(SUPPLIED INFORMATION)
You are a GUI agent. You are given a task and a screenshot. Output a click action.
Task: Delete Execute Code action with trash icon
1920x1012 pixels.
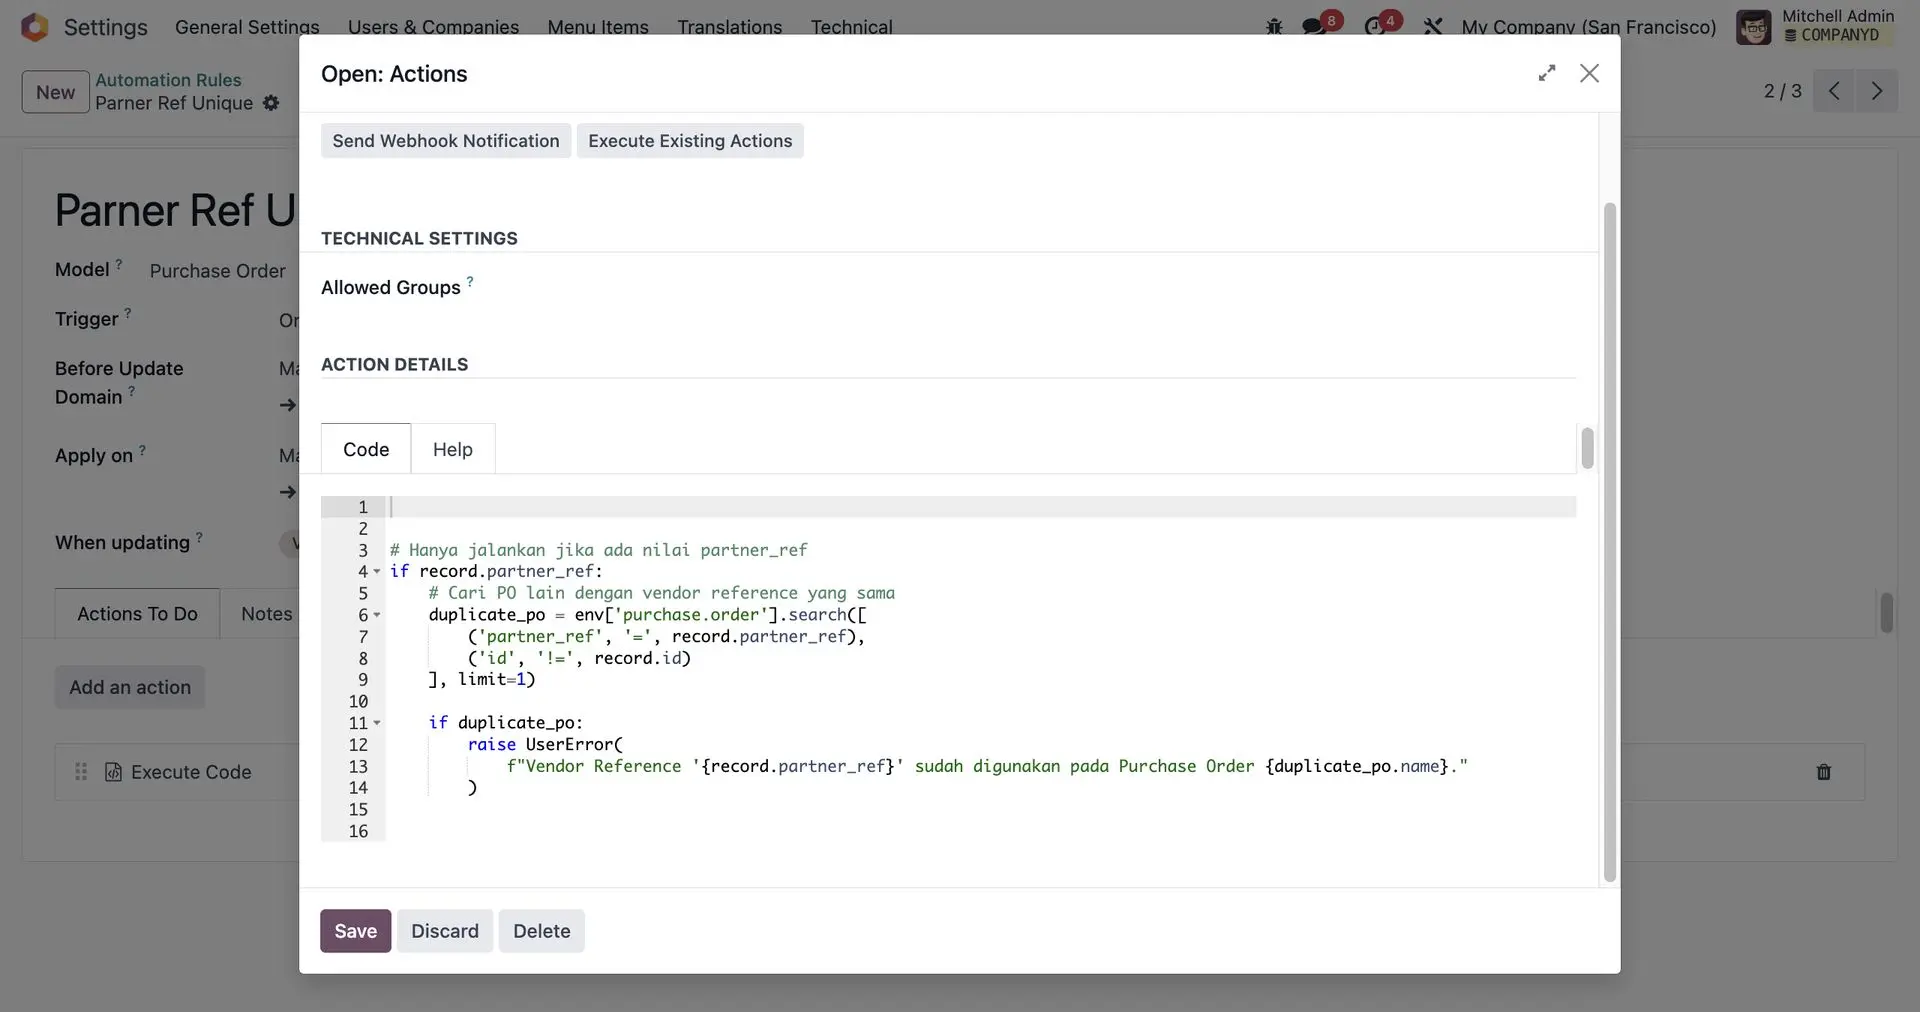(x=1823, y=772)
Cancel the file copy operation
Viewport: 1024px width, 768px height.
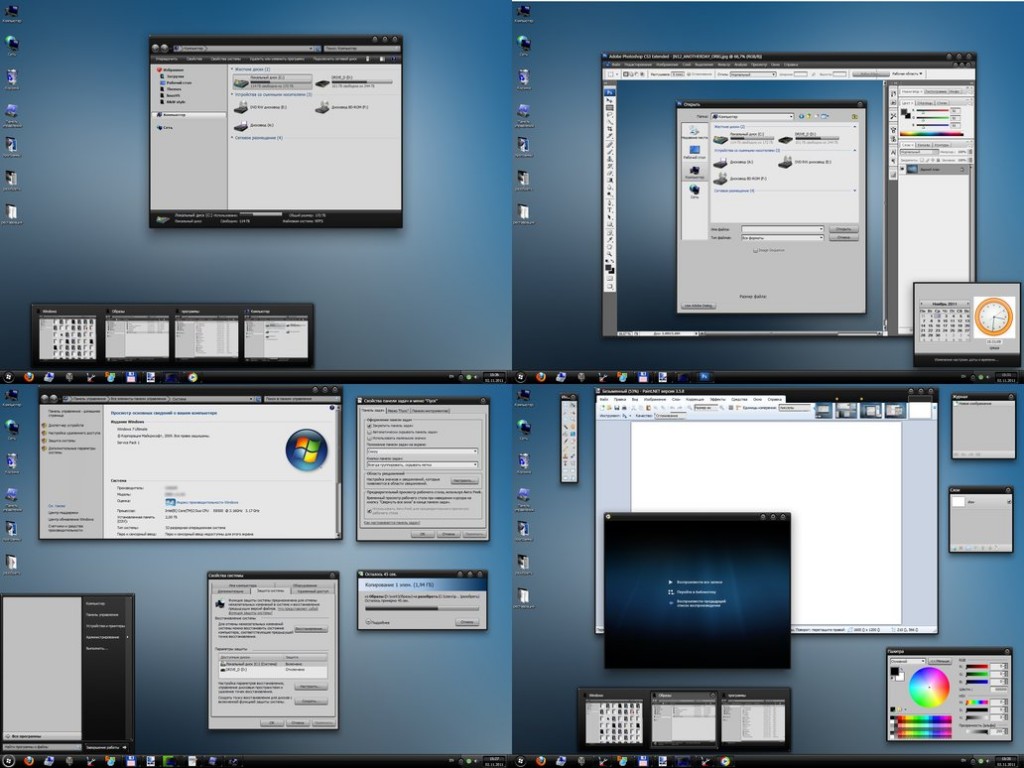pyautogui.click(x=467, y=622)
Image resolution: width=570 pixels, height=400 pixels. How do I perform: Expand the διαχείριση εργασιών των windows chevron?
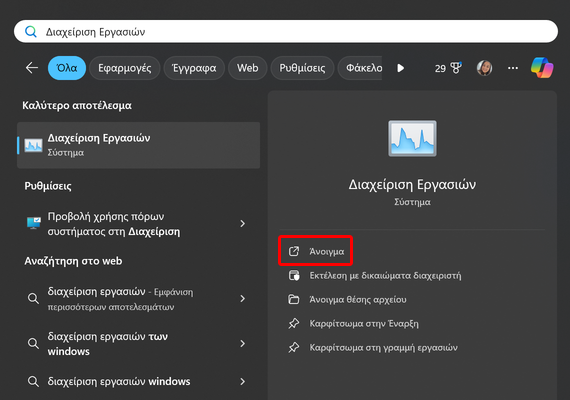coord(242,344)
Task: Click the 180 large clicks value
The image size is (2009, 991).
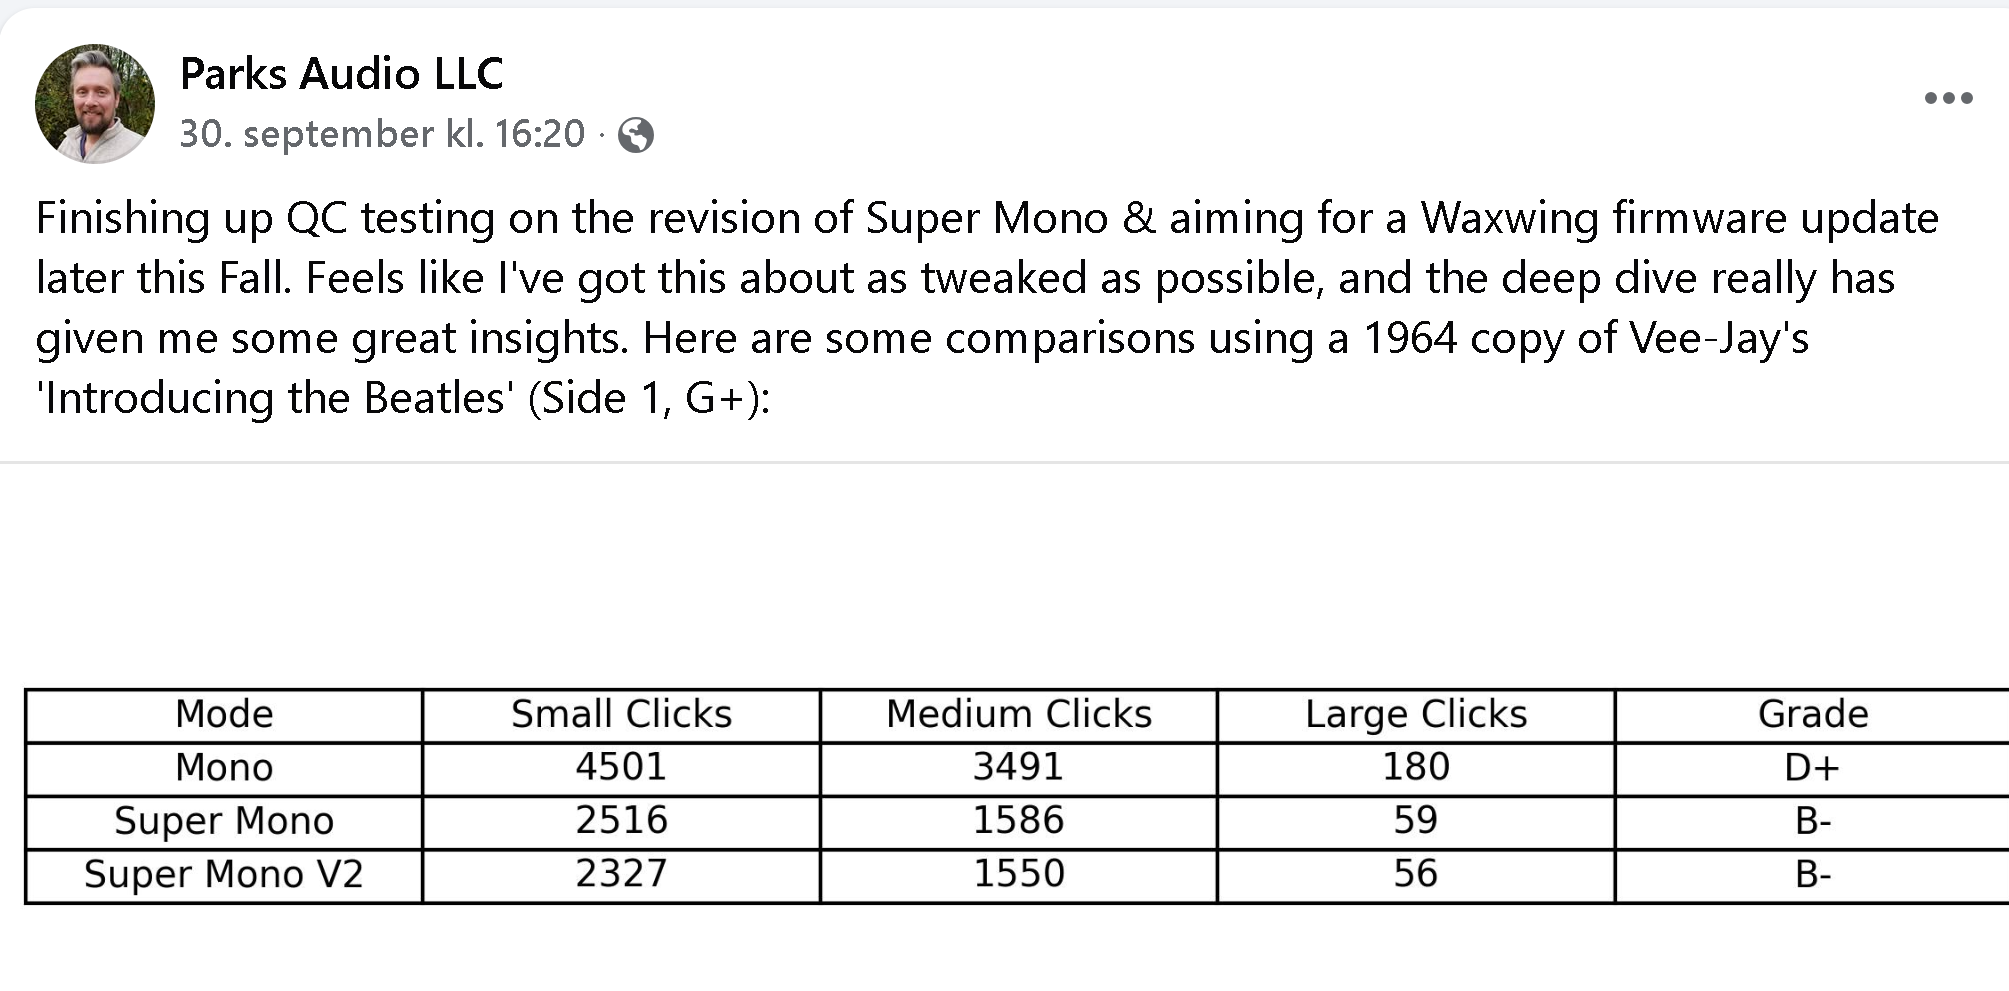Action: click(x=1416, y=768)
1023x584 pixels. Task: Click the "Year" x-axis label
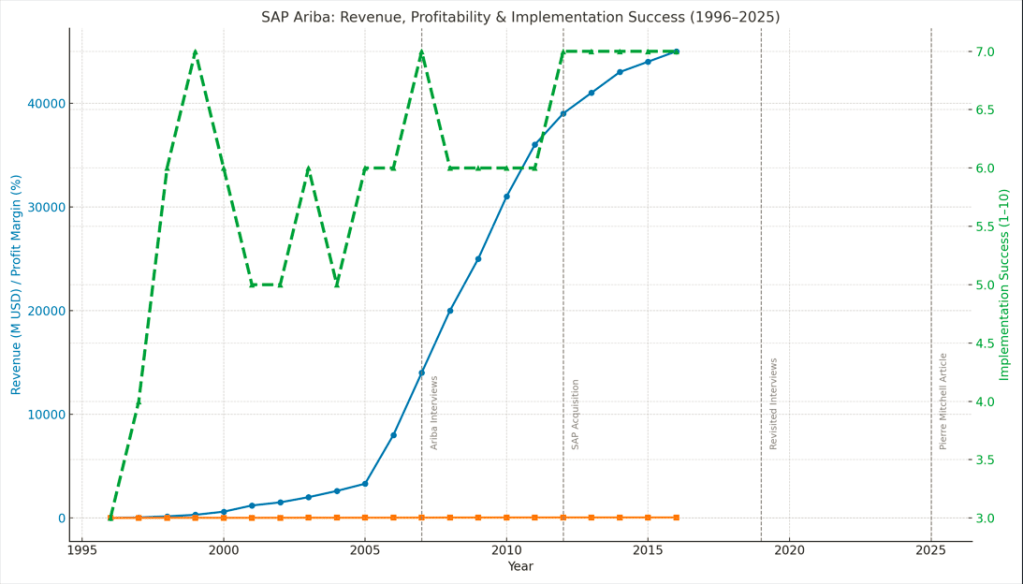click(x=520, y=567)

(EXERCISE GOAL)
Find each line in the records that contains the string "width", treating uppercase and lowercase as different, and copy those lines in full.

(REPLY)
Viewport: 1024px width, 768px height.
Image resolution: width=570 pixels, height=400 pixels. How do I perform: Expand the διαχείριση εργασιών των windows chevron?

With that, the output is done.